Тюнде положила голову ему на плечо.
— Знаешь, почему не слышат? Потому что ты не хочешь, чтобы тебя услышали. Ты думаешь, что твоя музыка не для людей, они не стоят твоей музыки. Не будь жадиной, озерный Тави! Сыграй. Сыграй для всех.
Тюнде тихо запела на незнакомом чарующе-мелодичном языке. Ее голос — глубокий и нежный — вторил невидимым струнам невидимой скрипки Тави, вплетался в их мотив, как лилии в венок, кружил вместе с ним в колдовском танце, рассыпался аквамаринами и пламенными опалами, точно послушные струи городского фонтана.
Тави не понимал ни слова, но все же видел, о чем они. Тюнде пела о свободе. О том, как душен плен и как прекрасен летний рассвет, даже когда его никто не видит.
А еще Тави слышал, как бьется сердце пленной воды где-то под домом.
Ржавая шея трубы под раковиной конвульсивно изогнулась — и прямо в потолок ударил фонтан! Свободный, злой, непокорный.
Тюнде пела и смеялась. Тави играл. Пьяные хумы тщетно сражались с обезумевшей стихией, пытались обуздать, поймать, укротить. Но для этого нужно — слышать.

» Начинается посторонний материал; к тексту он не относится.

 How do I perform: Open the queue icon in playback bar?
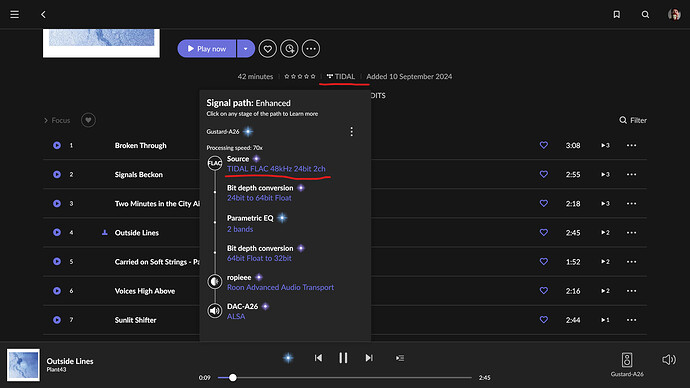(400, 358)
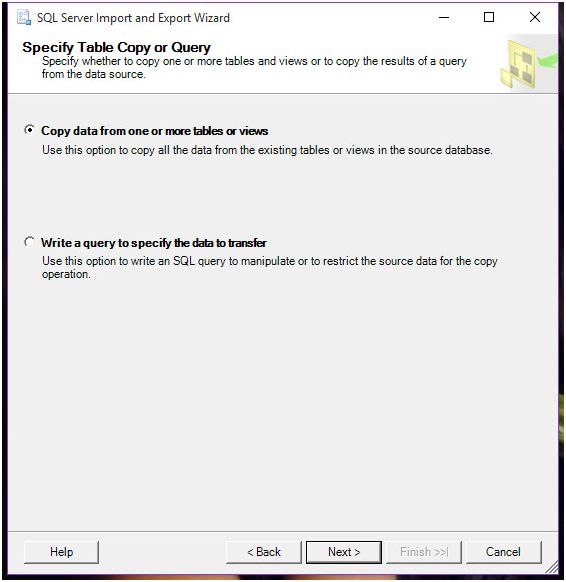Click the wizard app icon in title bar

tap(24, 18)
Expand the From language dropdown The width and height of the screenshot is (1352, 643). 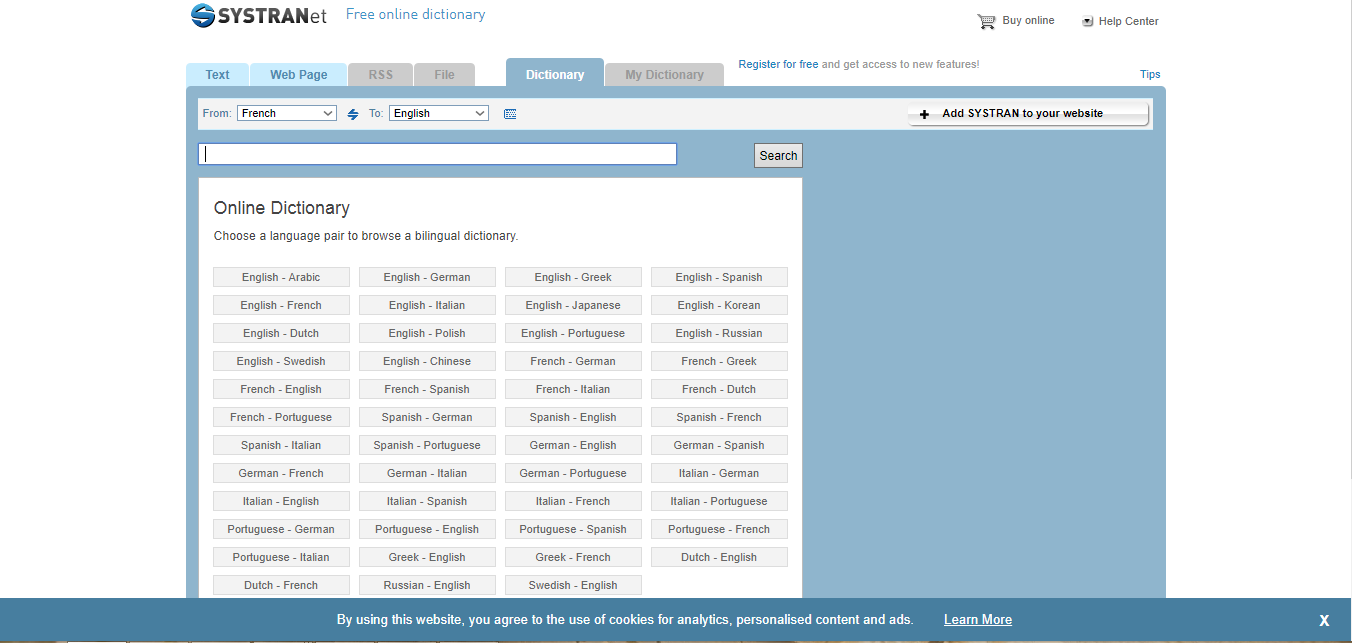click(287, 113)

Тави освободился от последних обрывков липкой ленты и помог Тюнде расправиться с ее узами. Двое из пьяной троицы, отчаявшись совладать с магией фоссегрима, сбежали, едва вода поднялась до пояса. Селфи, плачущая и вымокшая, как свалившаяся в сточный канал кошка, последовала за ними, спасая из затопленного гаража потрепанного плюшевого мишку.
— Видишь? — улыбнулась Тюнде. — Не такая уж она плохая.
— Но нас-то она бросила, — возразил Тави.
Теперь вода лилась на улицу, но и в гараже ее все еще было предостаточно. Тави взял Тюнде за руку и, разгребая мутный поток, вынырнул вместе с ней в жар июньского утра, подставляя лицо мокрому ветру, заплутавшему среди кирпичных стен.